Governments have been trying to retool Canada’s health-care system for about as long as it’s had one. Relegating the project to a participial phrase while he talked about something else suggested Sabia was really in a mood to think big. “Given the scale of investments likely required to reignite our economy, this is an opportunity to do things faster, more effectively and more coherently to secure our future prosperity in what will likely be a changed world.”

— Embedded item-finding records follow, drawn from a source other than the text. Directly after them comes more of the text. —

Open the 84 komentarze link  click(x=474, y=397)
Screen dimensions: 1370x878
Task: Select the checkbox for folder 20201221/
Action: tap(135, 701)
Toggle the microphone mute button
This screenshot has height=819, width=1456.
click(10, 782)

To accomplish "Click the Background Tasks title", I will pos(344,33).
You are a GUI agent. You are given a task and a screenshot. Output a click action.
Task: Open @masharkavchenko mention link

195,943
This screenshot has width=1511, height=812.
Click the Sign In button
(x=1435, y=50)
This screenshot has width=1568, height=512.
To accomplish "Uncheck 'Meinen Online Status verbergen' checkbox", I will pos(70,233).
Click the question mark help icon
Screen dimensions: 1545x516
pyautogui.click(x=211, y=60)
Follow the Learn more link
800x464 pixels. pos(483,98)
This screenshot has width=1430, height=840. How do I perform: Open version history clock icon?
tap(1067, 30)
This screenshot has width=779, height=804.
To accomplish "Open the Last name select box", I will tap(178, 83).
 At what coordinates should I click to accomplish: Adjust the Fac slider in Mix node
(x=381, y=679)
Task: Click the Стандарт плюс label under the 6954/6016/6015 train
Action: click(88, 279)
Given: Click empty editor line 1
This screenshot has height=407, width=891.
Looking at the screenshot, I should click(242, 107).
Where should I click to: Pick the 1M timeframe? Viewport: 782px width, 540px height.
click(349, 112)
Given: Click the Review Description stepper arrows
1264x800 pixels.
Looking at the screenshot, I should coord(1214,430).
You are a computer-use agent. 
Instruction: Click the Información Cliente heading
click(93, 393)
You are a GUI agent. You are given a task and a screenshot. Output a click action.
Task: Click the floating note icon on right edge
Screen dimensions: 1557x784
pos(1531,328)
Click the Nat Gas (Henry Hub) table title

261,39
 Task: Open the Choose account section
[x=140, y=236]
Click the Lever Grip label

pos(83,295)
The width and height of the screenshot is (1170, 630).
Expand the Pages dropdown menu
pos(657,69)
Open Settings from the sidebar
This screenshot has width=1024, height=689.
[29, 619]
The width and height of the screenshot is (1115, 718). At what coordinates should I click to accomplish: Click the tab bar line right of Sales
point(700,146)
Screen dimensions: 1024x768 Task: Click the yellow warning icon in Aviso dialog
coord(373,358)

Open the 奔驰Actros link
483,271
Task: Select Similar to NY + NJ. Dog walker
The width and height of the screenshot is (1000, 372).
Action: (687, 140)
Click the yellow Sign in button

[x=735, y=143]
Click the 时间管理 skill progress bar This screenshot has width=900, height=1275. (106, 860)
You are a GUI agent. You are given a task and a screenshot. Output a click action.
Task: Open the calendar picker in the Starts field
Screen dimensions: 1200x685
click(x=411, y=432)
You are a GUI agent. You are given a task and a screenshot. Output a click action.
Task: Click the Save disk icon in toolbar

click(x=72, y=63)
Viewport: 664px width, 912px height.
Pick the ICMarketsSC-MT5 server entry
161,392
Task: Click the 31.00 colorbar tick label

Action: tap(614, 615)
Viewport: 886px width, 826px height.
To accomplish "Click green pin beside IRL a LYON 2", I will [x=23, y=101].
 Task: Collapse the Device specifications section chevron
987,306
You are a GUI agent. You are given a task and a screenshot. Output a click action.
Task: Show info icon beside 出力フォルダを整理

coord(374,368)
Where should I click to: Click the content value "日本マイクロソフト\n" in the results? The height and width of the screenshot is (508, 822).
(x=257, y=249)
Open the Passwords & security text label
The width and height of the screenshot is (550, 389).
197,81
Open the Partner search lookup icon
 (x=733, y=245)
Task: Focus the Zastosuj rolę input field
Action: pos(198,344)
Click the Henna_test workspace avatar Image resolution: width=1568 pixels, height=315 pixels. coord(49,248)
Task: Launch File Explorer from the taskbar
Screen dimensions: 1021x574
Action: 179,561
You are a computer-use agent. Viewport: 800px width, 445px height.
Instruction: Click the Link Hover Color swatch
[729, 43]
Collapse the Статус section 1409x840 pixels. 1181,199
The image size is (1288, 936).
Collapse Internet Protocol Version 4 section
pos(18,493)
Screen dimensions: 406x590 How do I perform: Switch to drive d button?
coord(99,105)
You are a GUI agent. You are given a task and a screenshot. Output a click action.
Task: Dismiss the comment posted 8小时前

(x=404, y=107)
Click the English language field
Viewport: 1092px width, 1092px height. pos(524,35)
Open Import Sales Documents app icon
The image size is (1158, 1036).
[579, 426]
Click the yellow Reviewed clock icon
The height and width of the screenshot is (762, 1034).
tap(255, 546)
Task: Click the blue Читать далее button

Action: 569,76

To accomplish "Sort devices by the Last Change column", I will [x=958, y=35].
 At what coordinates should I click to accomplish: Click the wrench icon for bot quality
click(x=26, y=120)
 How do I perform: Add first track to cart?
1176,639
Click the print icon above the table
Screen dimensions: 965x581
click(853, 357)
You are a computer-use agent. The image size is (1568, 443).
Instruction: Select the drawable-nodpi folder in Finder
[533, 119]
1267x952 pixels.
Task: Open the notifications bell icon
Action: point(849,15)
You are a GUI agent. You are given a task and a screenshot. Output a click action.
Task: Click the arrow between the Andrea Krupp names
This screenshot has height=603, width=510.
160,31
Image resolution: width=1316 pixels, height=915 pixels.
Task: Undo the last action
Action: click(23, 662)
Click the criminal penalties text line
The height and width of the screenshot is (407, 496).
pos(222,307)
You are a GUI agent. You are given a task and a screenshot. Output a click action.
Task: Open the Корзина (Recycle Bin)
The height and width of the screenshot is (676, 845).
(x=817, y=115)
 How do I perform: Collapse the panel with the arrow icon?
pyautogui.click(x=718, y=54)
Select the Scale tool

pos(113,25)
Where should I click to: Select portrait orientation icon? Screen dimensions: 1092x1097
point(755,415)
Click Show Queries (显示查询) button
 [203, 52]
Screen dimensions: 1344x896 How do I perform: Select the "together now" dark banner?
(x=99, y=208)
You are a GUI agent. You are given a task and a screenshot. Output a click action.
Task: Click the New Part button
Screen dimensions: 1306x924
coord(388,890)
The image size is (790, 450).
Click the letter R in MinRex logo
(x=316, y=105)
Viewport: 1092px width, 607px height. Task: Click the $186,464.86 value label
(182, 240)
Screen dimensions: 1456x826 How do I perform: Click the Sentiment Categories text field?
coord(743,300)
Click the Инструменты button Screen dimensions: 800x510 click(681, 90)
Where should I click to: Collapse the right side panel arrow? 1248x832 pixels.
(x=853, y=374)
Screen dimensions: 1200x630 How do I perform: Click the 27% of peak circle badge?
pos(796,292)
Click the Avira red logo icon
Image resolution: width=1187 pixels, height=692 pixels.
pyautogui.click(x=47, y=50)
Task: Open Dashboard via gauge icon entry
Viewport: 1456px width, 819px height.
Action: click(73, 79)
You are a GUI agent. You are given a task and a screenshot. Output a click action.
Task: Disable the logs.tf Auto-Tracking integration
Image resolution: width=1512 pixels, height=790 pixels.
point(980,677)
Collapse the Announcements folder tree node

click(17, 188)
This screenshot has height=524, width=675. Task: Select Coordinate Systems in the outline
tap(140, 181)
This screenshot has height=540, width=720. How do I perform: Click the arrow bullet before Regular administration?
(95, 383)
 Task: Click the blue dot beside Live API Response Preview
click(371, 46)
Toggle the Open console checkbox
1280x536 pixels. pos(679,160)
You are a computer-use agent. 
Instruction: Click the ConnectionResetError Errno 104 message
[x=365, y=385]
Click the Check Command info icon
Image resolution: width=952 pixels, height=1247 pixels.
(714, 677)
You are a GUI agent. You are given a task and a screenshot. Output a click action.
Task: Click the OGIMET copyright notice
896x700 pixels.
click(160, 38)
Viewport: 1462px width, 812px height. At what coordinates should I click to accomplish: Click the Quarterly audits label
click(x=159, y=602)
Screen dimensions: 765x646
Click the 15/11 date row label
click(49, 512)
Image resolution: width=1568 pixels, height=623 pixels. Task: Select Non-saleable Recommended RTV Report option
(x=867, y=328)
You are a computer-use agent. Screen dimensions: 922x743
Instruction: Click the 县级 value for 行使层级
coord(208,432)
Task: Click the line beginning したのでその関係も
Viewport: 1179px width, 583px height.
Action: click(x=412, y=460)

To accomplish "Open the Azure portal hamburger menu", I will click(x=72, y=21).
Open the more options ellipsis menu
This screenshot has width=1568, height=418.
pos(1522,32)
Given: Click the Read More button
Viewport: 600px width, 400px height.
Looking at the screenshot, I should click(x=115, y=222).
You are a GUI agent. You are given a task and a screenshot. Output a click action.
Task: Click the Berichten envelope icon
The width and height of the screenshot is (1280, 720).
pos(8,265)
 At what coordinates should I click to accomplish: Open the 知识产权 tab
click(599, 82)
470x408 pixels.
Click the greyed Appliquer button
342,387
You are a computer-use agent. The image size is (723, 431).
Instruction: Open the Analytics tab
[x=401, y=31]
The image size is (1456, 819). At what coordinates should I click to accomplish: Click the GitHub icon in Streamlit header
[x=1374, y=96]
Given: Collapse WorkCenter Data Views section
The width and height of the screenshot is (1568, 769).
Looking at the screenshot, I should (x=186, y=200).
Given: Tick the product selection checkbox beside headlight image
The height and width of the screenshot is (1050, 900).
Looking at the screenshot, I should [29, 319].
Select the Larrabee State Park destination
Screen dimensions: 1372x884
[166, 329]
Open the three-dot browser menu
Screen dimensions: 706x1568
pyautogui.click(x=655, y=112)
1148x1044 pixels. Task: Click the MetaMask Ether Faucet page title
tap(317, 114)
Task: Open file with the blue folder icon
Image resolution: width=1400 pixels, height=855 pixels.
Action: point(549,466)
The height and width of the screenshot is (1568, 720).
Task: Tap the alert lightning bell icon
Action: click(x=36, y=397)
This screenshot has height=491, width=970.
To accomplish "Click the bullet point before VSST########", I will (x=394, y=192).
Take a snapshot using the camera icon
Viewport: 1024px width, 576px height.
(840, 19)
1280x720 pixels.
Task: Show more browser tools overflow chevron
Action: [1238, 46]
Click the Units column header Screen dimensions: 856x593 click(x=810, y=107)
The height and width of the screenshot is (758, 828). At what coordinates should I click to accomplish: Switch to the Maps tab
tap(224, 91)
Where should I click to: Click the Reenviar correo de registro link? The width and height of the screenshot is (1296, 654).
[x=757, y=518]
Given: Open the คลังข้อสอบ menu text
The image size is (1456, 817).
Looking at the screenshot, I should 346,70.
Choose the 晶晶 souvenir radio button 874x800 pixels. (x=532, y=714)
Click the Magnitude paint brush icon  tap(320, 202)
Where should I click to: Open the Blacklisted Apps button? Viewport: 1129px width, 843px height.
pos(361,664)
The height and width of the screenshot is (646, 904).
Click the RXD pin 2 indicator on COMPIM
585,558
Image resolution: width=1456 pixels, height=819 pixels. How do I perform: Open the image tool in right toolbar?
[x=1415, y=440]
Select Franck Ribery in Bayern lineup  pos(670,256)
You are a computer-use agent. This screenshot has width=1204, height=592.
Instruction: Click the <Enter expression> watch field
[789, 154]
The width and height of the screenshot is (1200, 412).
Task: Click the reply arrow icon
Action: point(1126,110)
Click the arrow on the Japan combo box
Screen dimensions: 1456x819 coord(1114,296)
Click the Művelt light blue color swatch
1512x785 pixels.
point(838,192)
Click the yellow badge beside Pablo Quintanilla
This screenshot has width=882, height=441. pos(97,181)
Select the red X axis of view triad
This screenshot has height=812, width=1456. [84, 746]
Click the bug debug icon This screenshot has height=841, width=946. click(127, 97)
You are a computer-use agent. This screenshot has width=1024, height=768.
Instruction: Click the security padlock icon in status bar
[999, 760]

A post at the Finance department would represent a homecoming of sorts for Sabia. He first started making headlines in 1990 as director-general of tax policy at Finance when the government of Brian Mulroney was preparing to introduce the Goods and Services Tax. Sabia became the department’s main spokesperson for the controversial tax change. He became deputy secretary to the Cabinet when Paul Tellier was the Clerk of the Privy Council, and followed Tellier out of Ottawa to CN Rail, where the two formed an executive team that led CN’s privatization. Tellier’s next gig was Sabia’s, too: Tellier was on the board of BCE when Sabia became the telecomms giant’s CEO in 2002. Seven years later he became CEO of Quebec’s massive pension fund, the Caisse de dépôt, taking along $21 million in compensation from BCE and a raft of mixed reviews. On one hand he had drastically reshaped the company. On another he had not met hopes for improved results, either for its shareholders or for customers. For the first time, analysts were using phrases like “congenitally incapable of making fast decisions” and “analysis paralysis” to describe the former wunderkind.

At the Caisse, Sabia overcame substantial early skepticism — he was an anglophone who’d worked most of his career in Ottawa and Toronto, running the piggy bank of Quebec nationalism — to rethink the way the Caisse invested, betting heavily on infrastructure projects internationally, and designing a light-rail system, the REM, that promises to revolutionize transit around Montreal. Not that the ride has been free of bumps. The Caisse seems not to have realized Montreal has an airport and it would be nice to ride a train to it. Sabia has long maintained that a solid infrastructure project would lure institutional investors who would match government investments dollar for dollar. Instead Ottawa and Quebec City are currently in a genteel competition to see which government will be forced to match its own investment with more investment.

So far Sabia’s return to federal government circles has been bigger on grand pronouncements than results. The same sort of thing has happened before, and recently. Sabia was on an economic growth council, chaired by the consultant Dominic Barton, that cooked up assorted ideas for economic policy transformation in Trudeau’s first mandate. It led to the creation of the Infrastructure Bank, then to not much. Maybe what was missing was a Michael Sabia in the top ranks of the public service. If so, now he gets a chance to prove it.